**GIVEN DATA**
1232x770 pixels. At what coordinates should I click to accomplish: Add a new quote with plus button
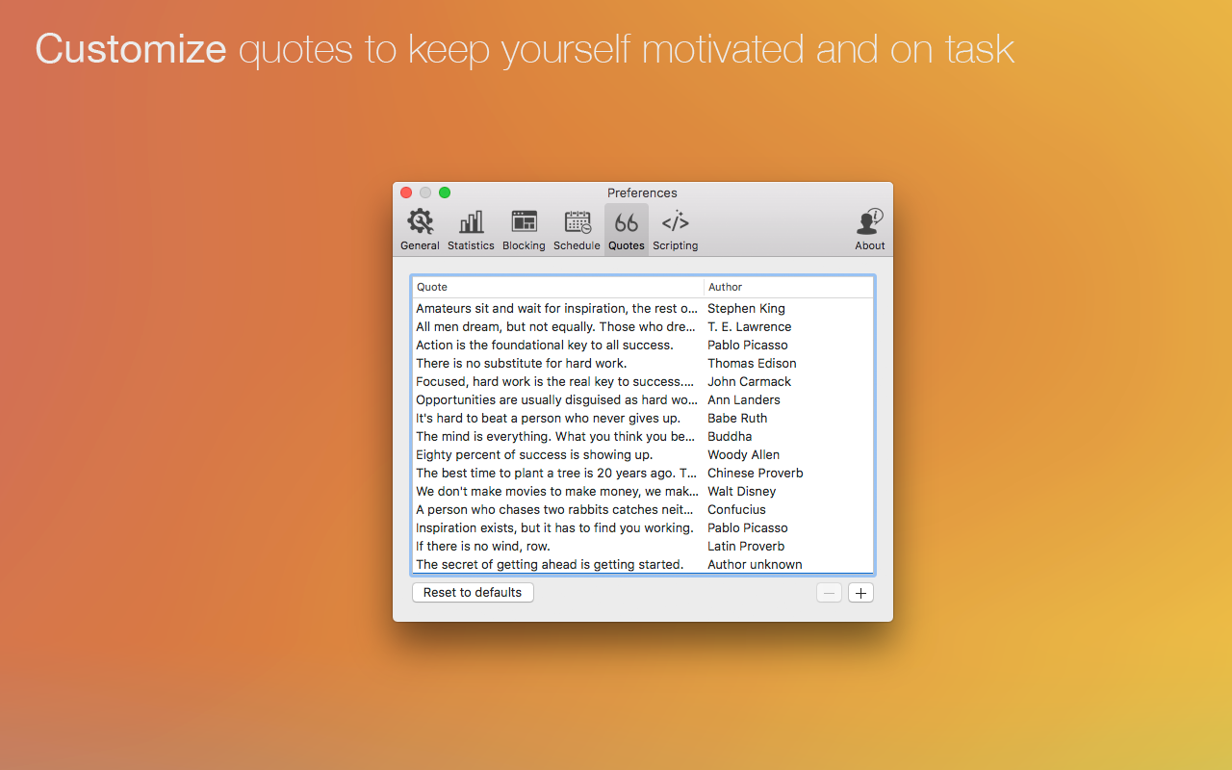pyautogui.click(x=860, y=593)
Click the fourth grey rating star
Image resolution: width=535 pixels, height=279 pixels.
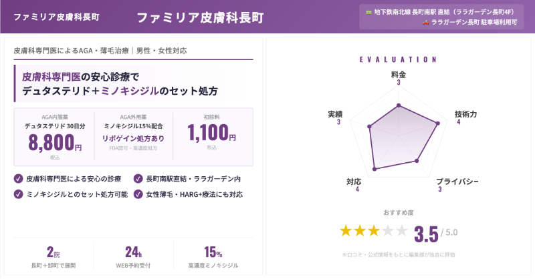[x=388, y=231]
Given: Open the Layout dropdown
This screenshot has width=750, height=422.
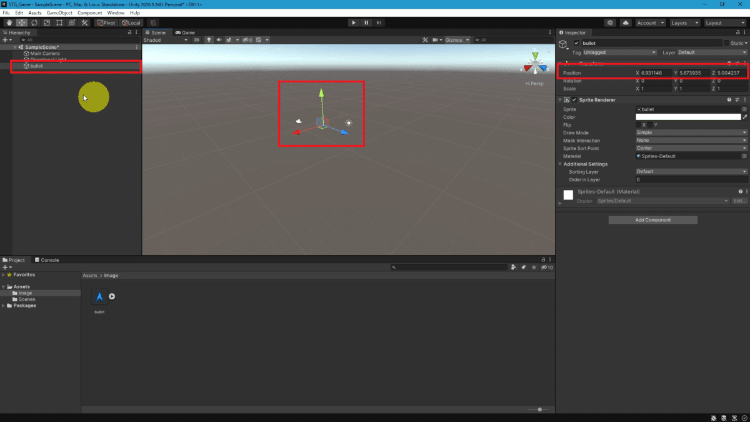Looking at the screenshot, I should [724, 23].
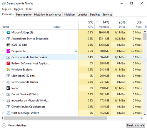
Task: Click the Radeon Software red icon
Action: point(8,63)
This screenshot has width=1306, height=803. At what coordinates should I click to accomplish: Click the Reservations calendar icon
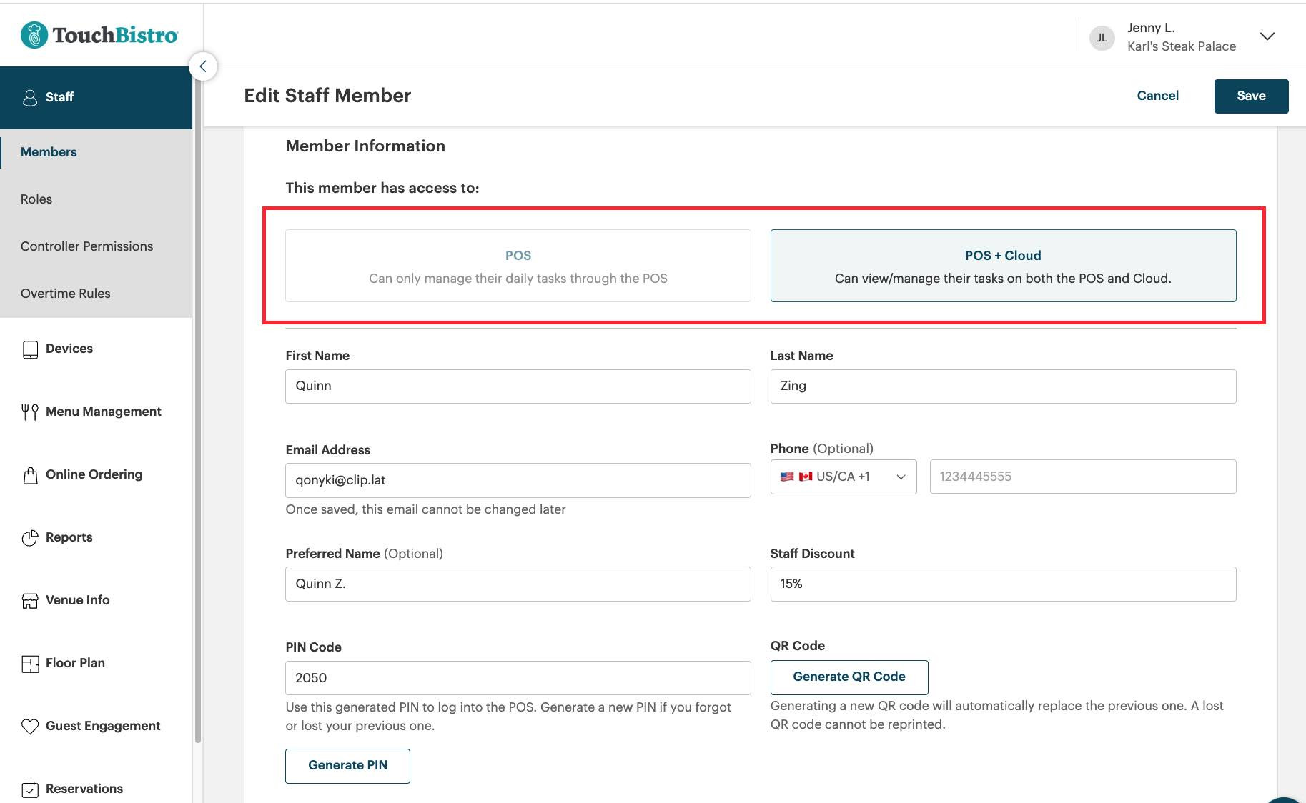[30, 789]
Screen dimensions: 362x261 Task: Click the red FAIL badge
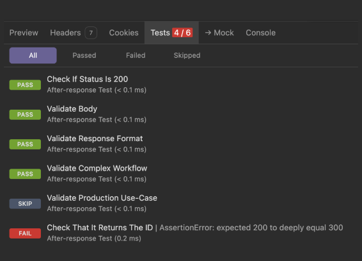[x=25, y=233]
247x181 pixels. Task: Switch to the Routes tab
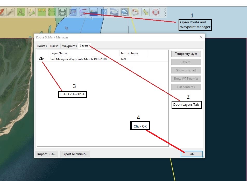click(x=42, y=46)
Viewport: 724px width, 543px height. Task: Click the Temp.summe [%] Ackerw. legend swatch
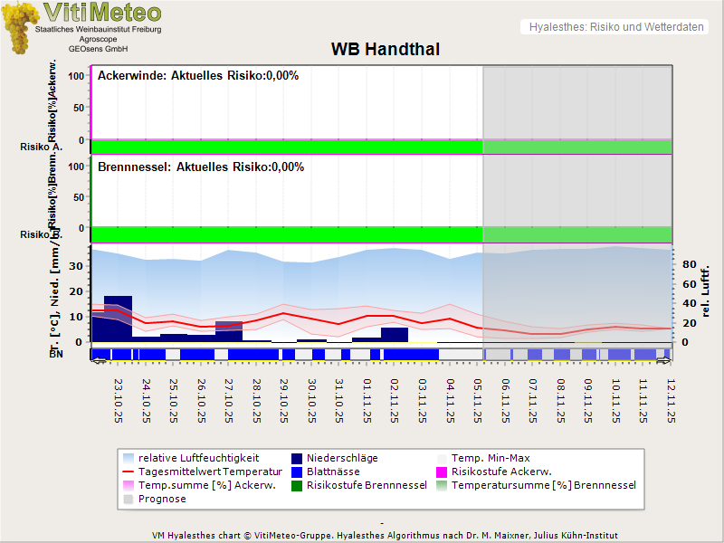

**WHAT TO DO**
Lines before the one containing "247x181 pixels. Task: Switch" are not wanted; repeat that line and the rest of the listing exactly, leaving out pictures.

**RESPONSE**
247x181 pixels. Task: Switch to the Routes tab
click(x=42, y=46)
Viewport: 724px width, 543px height. Task: Click the Temp.summe [%] Ackerw. legend swatch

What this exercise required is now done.